Une étude sur le zircon incite à repenser l’état redox des piscines hydrothermales environnantes censées abriter les premières molécules de la vie


Des chercheurs américains ont utilisé la chimie de zircons vieux de quatre milliards d’années pour en déduire que le fluide hydrothermal des piscines qui ont pu incuber la première vie sur Terre était plus oxydé qu’on ne le pensait auparavant. Les découvertes approfondissent notre compréhension des produits chimiques disponibles pour la synthèse prébiotique sur Terre et pourraient également aider à l’étude d’autres planètes.

La première preuve acceptée de la vie dans les archives fossiles remonte à 3,48 milliards d’années, mais les époques, les paramètres et, surtout, les mécanismes des débuts prébiotiques de la vie restent incertains. Une telle chimie aurait nécessité un environnement aqueux, et les candidats les plus probables sont les piscines hydrothermales semblables à celles de l’Islande et du parc national de Yellowstone aux États-Unis, aujourd’hui. La chimie de ces piscines il y a environ quatre milliards d’années est cependant mal connue, ce qui rend difficile la modélisation de réactions plausibles.
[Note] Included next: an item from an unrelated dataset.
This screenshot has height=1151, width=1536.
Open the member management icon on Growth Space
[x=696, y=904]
Dustin Trail de l’Université de Rochester à New York et Thomas McCollom de l’Université du Colorado ont étudié les zircons de Jack Hills en Australie occidentale – certains des minéraux les plus anciens de la Terre. La température de cristallisation d’un zircon est révélée par la quantité de titane incorporée dans le réseau. Sur cette base, les chercheurs ont déduit que ces zircons s’étaient cristallisés à environ 580 ° C – trop froid pour se former directement à partir de fonte ignée. Au lieu de cela, ils résultaient d’interactions ultérieures de la roche avec un fluide : « Le fluide responsable de cette interaction provenait probablement de la surface. La roche volcanique est vraiment très poreuse», explique Trail. Cela a fourni un trésor d’informations.
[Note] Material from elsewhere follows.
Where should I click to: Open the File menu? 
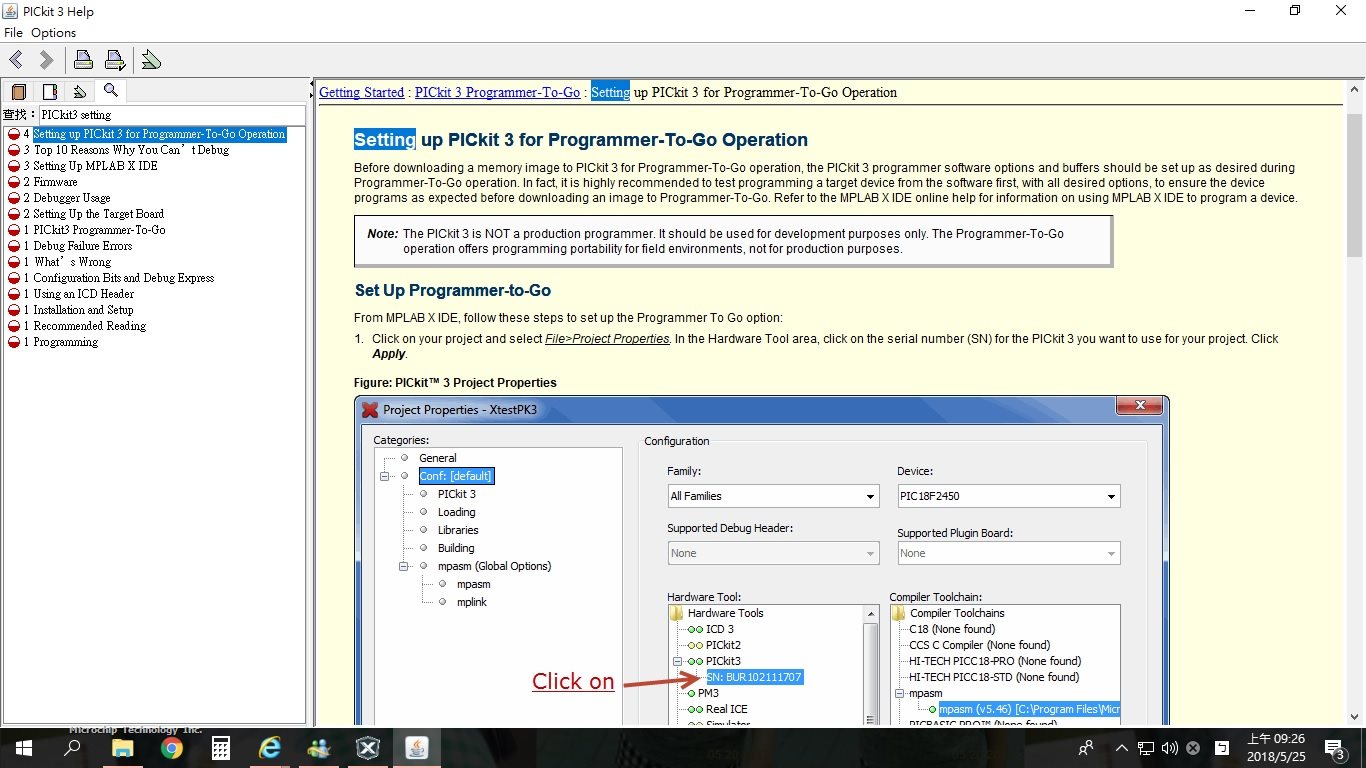click(x=13, y=33)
Les zircons peuvent incorporer des ions cérium, par exemple, mais ils sont plus susceptibles d’incorporer Ce4+ que Ce3+. Ils peuvent également absorber des ions chlorure. Et les données sur ces ions peuvent révéler à la fois le potentiel redox et la salinité du fluide hydrothermal. Trail et McCollom ont donc synthétisé des zircons en laboratoire, contrôlant ces paramètres et mesurant les propriétés des zircons obtenus « pour nous fournir des informations sur ce que ces zircons naturels nous disent », explique Trail. Ils ont conclu que le fluide hydrothermal ne devait être qu’environ 30% aussi salin que l’eau de mer aujourd’hui et plus oxydé que le manteau environnant.
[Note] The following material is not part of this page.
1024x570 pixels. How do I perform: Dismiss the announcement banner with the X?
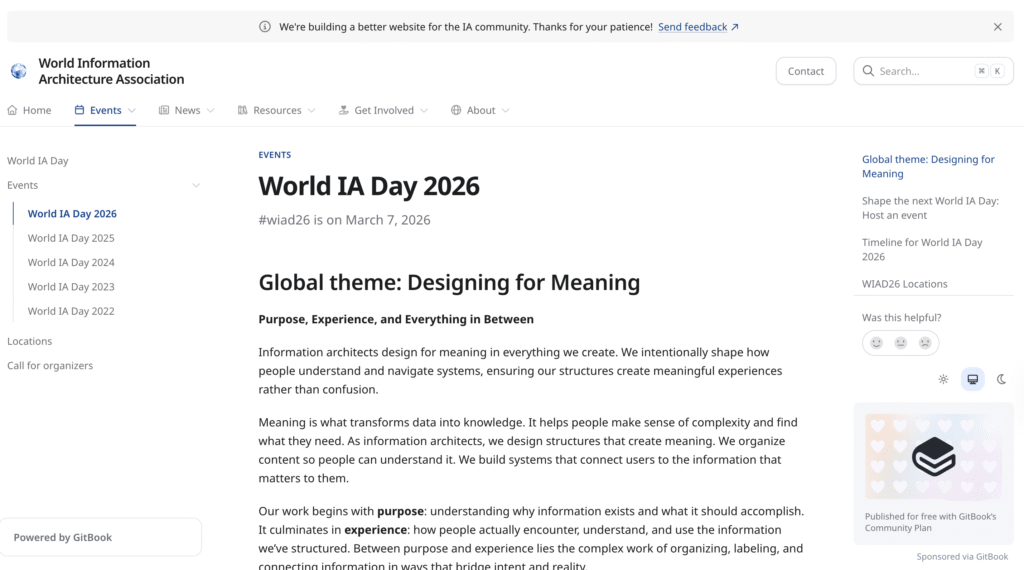pyautogui.click(x=997, y=27)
Les chercheurs ont modélisé comment la composition du fluide changerait à mesure qu’il remonterait à la surface et se refroidirait. Dans ces conditions relativement oxydées, ils avancent que le manganèse, rarement considéré comme un catalyseur dans la chimie prébiotique, serait le métal le plus abondant, et que le zinc et le nickel seraient à une concentration beaucoup plus élevée que le cuivre. Cela favorise les modèles qui s’appuient sur ceux-ci et pose des problèmes pour les modèles qui s’appuient sur le cuivre comme catalyseur primordial, comme certains du groupe du biologiste moléculaire John Sutherland à l’Université de Cambridge au Royaume-Uni, affirment-ils. Les chercheurs espèrent maintenant mieux comprendre les conditions encore plus anciennes dans l’histoire de la Terre.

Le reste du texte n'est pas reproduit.